On December 10, 2002, the
High Court of Australia issued its
decision in
Dow Jones v. Gutnick, affirming the jurisdiction of the courts in the Australian State of Victoria to try a suit brought by Mr. Gutnick against
Dow Jones for articles published by the latter on its Internet news service alleging that Mr. Gutnick was a money-launderer and tax evader.
The court considered the publisher's request to create a special rule for Internet defamation, but decided to uphold the pre-existing technology neutral rule that a statement is published where the recipient receives the statement and that jurisdiction may be exercised wherever a defamatory statement is published and the plaintiff's reputation is harmed. In the case of defamatory statements made on the Internet, the court held that Australia may exercise its jurisdiction over an out-of-country defendant that could reasonably know that the plaintiff had a reputation in Australia. Sufficient connections between the defendant and Australia arise as a question of enforcement of judgement, and not on the issue of choice of forum or choice of law.
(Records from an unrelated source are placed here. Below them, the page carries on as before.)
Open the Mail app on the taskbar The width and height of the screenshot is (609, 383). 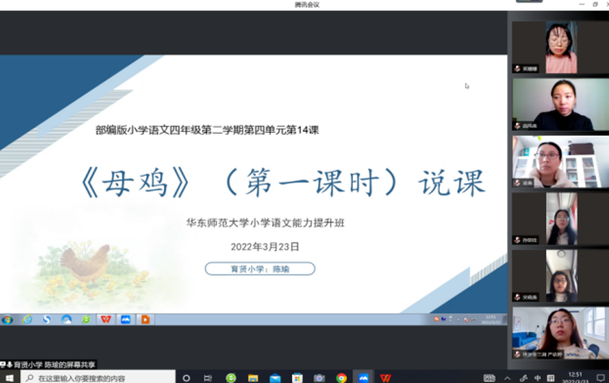click(275, 378)
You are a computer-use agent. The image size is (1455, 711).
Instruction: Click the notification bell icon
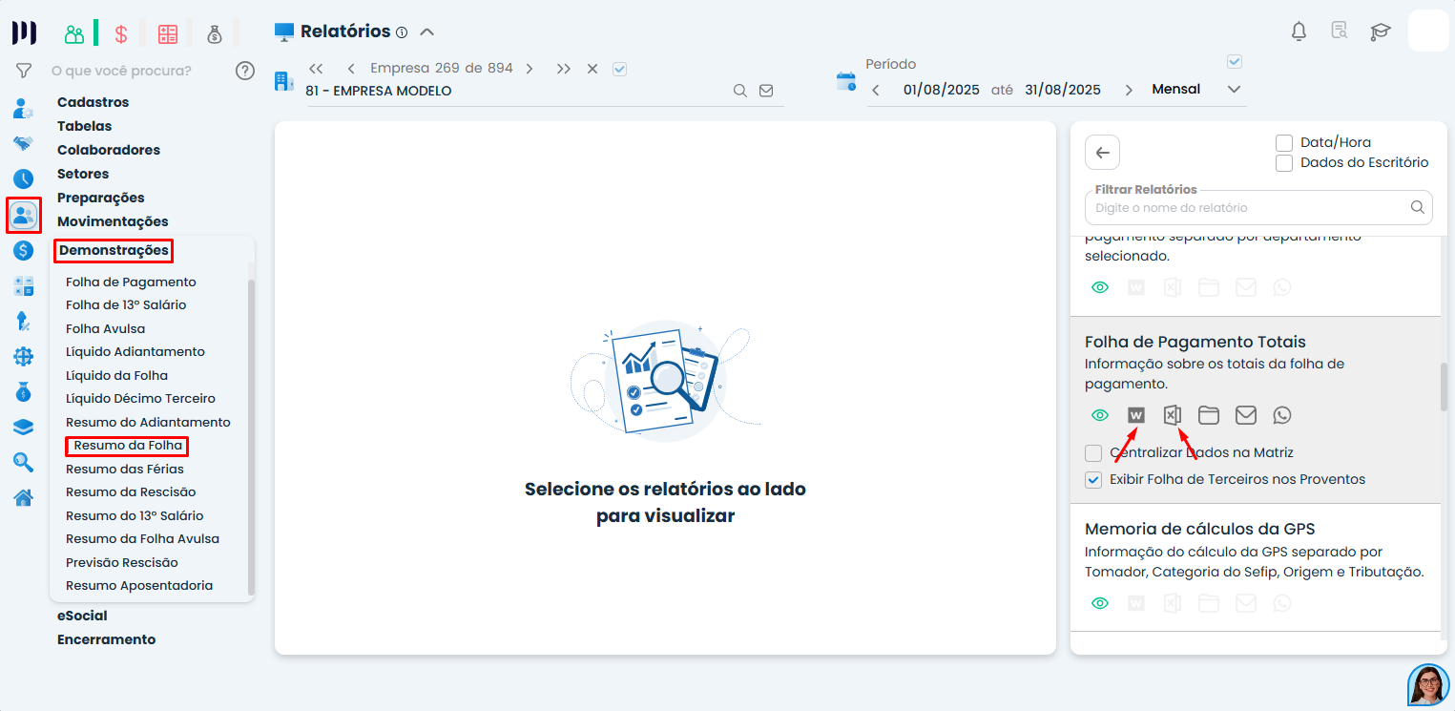click(1299, 31)
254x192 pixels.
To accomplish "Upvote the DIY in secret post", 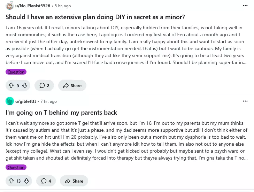I will (11, 85).
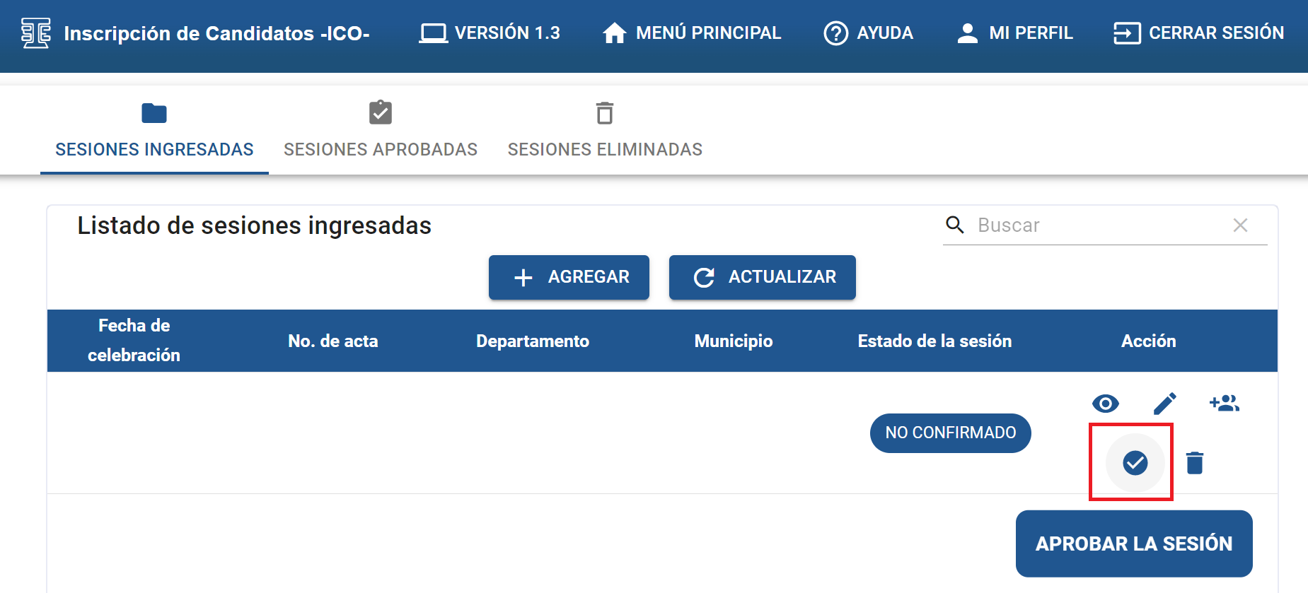Click the circled checkmark confirm icon

pyautogui.click(x=1135, y=463)
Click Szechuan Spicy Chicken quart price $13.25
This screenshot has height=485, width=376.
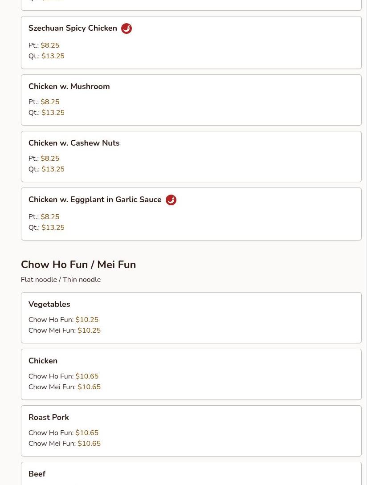click(53, 56)
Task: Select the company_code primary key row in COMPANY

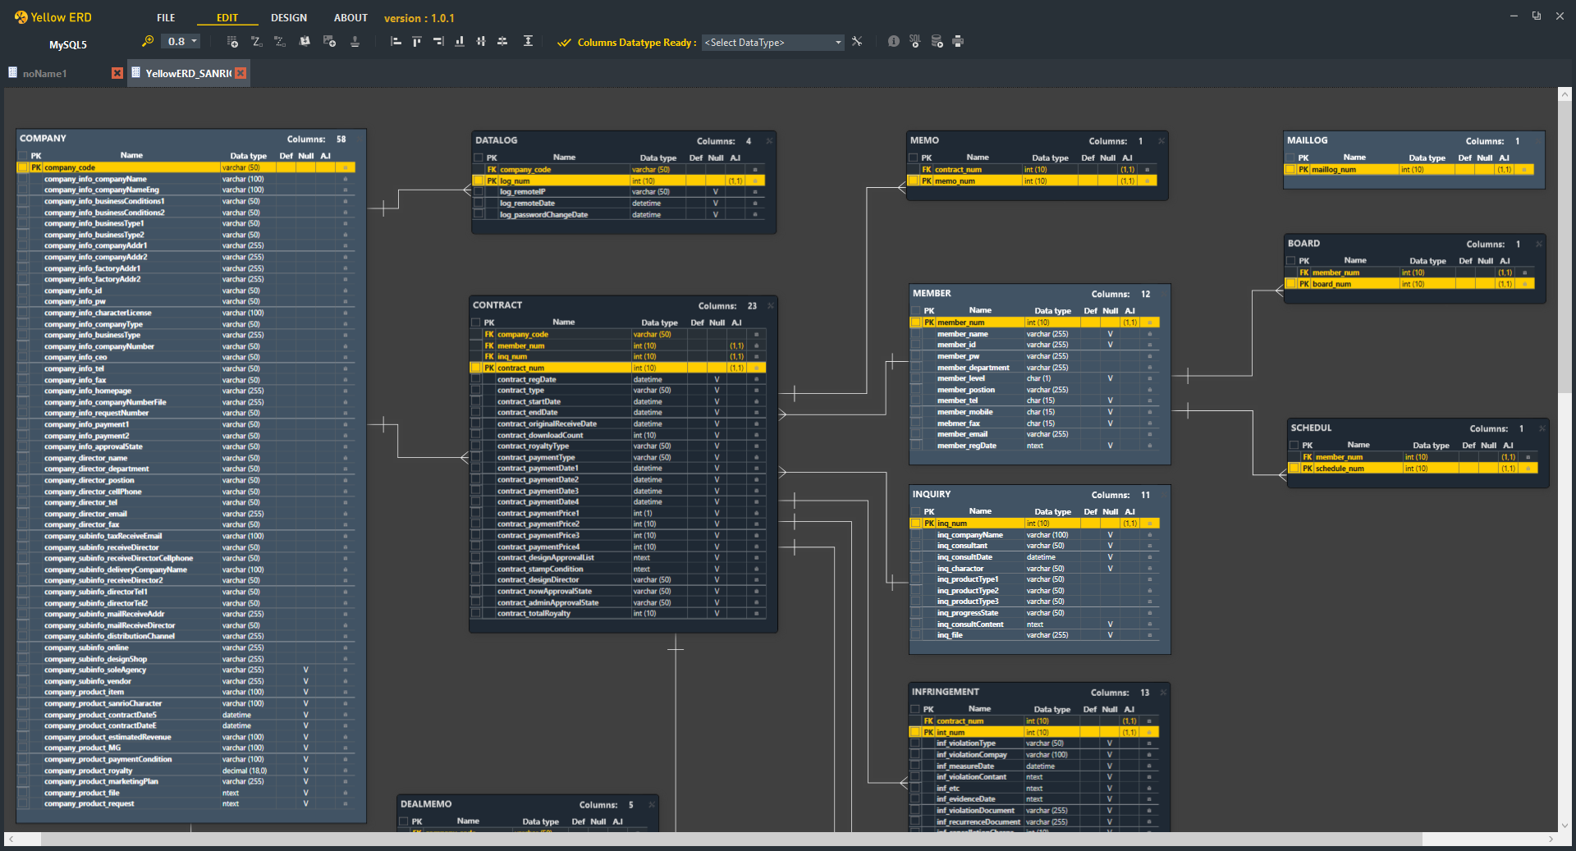Action: [186, 167]
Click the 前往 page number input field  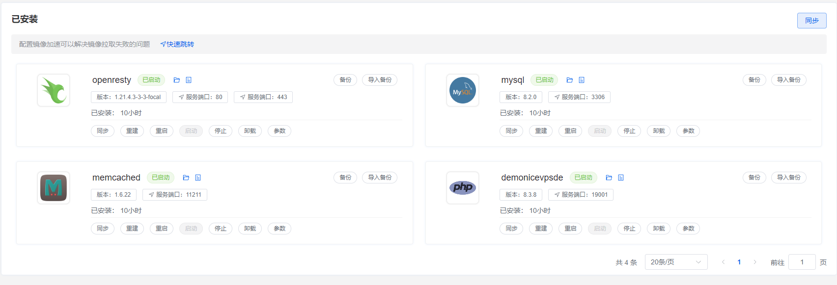tap(802, 262)
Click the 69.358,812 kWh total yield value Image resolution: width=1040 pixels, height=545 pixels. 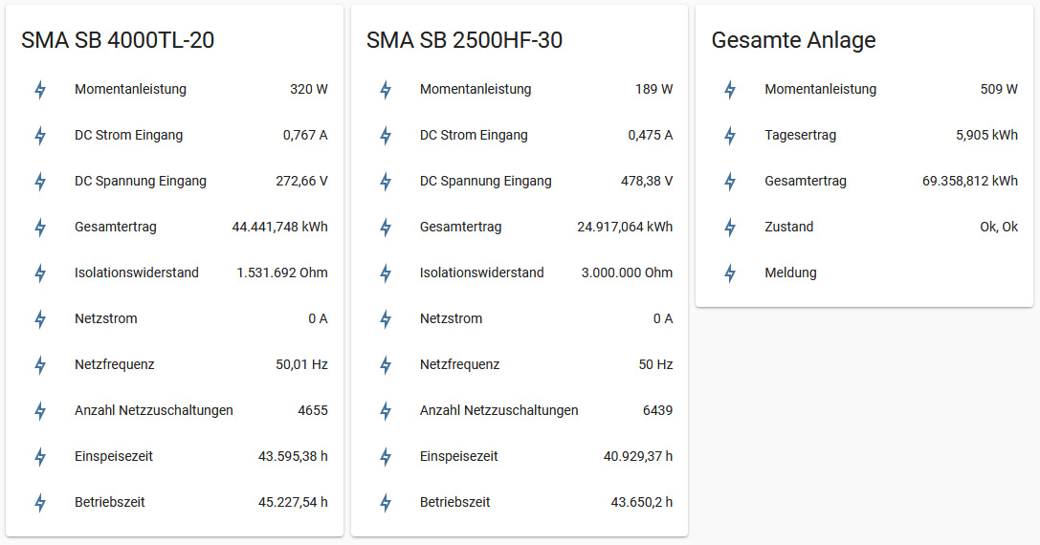tap(969, 181)
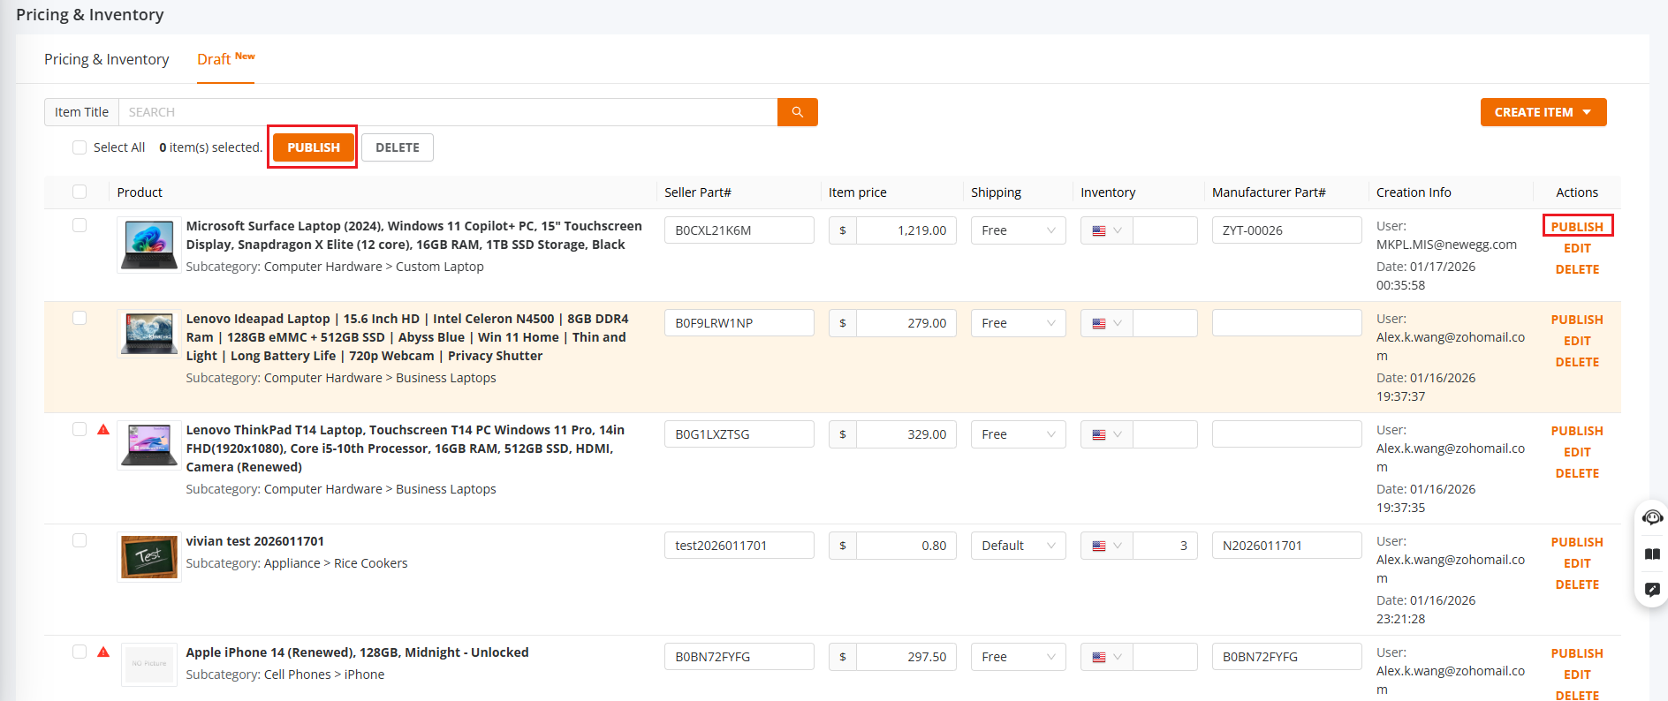Select the vivian test 2026011701 checkbox
Viewport: 1668px width, 701px height.
pyautogui.click(x=80, y=540)
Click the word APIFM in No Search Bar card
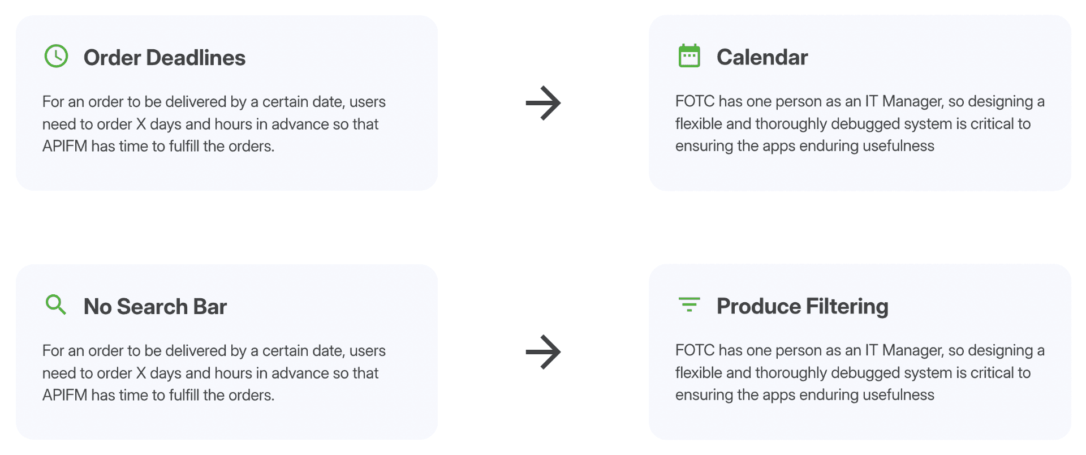 coord(64,395)
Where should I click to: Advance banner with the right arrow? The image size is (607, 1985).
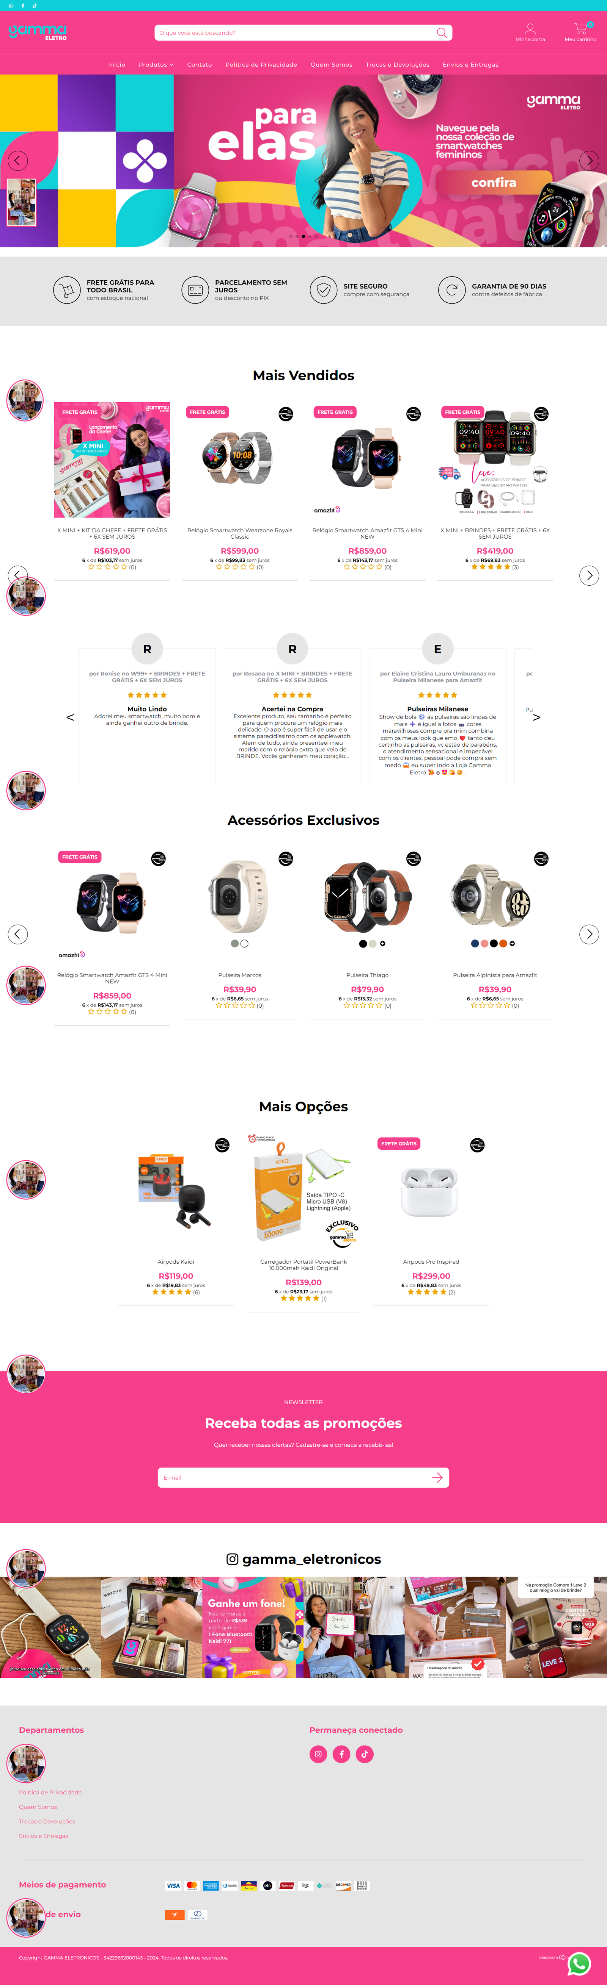[x=589, y=160]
By contrast, on December 13, 2002, the
U.S. 4th Circuit Court of Appeals issued an
opinion in
Young v. New Haven Advocate, holding that Virginia cannot exercise personal jurisdiction over two small Connecticut based newspapers and their employees for allegedly libellous statements against a Virginia prison warden posted on their websites. The court applied the standard laid out in
ALS Scan, Inc. v. Digital Service Consultants, Inc., finding that the newspapers did not have sufficient minimal contact with Virginia because they did not manifest an intent to aim their websites at a Virginia audience.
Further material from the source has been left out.